In this sense, therefore, there is no problem on principle with saying that a form of technology, such as film, can alter our 'mode of perception' in a relatively short space of time.

It is also likely that technology alters ways of viewing the world - hence the development of revolutionary movements and different 'modes of production'. The 'primitive' idea of a magical world beyond human control could not survive the development of technologies to control the world; the medieval Christian assumption that all human beings believe in God could not survive the rise of technologies such as writing and practices such as global trade which led to sustained contact with other cultures. The French Revolution came hot on the heels of the spread of the printing press; it is no coincidence that the revolutionary ideas came from mass-produced books and were disseminated in printed pamphlets and illustrations. Also, the evidence for the effects of film and other new technologies are the changes in social life in the 20th century. For instance, 20th-century political movements (whether Bolshevik, Thatcherite, social-democratic, Blairite, Nazi or whatever) have depended on new technologies to constitute themselves as movements. There is a large difference between a political movement which is run through face-to-face contacts, and one which relies on cinema, radio or TV to mobilise a following which may well be geographically fragmented.

To take an example: the modern TV election is a quite different affair to the older kind of election which relied on grassroots mobilisation (in this case, a change for the worse). It is unlikely that Blairism could have 'achieved' anything as a movement were it not for the technology of television. It is no coincidence that the debate about Socialist Alliance campaigning focused around the use of face-to-face or massified means of communication (i.e., canvassing versus leaflets).

Thus, technology is far more than merely a 'technique' for getting across the same basic message; it fundamentally changes the messages which can be delivered. As Marshall McLuhan put it, 'the medium is the message'. When new technologies - especially communication technologies - spread across society, this can change not only the ease with which existing practices occur (e.g.,. speed up communications): it can alter the way people see themselves and their world.
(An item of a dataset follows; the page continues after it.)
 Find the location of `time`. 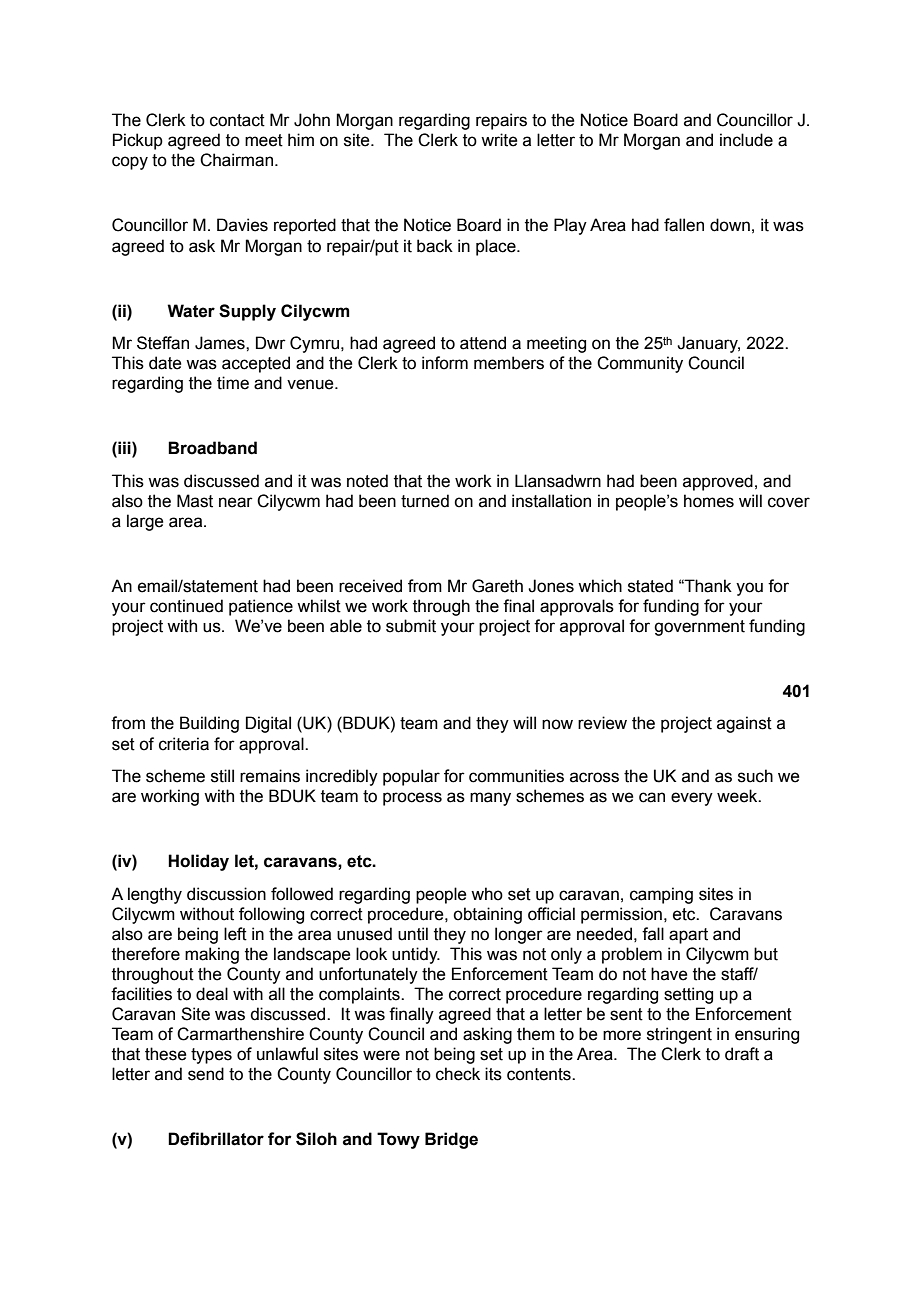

I agree with John that this does not necessarily make film progressive; but I think film has been influential in some ways on perception. For instance: many of the figures of speech George W Bush is employing against 'the terrorists' are drawn from cinema. In action films, 'terrorists' are always motiveless evildoers, and they are defeated by strong, ruthless, male heroes. It now seems the present crisis is being assessed through these same assumptions. Medieval politics was viewed through images drawn from the technology and culture of its day. For instance, many dissident movements relied on religious beliefs and ways of thinking drawn from experiences of the church, which was then a major focus of communication. Though not a technology, religion involved a 'way of seeing' which altered what people thought and perceived.

The relationship between medium and message is important for revolutionary politics because it completely falsifies the bourgeois account of history. In both fact and fiction, bourgeois authors write as if human history was always made up of basically the same kind of people as today. Actually, the way people perceive the world has changed fundamentally through history - and that means that it can change again. It also means that the development of new ideas, technologies and techniques can alter people's perceptions in a progressive direction.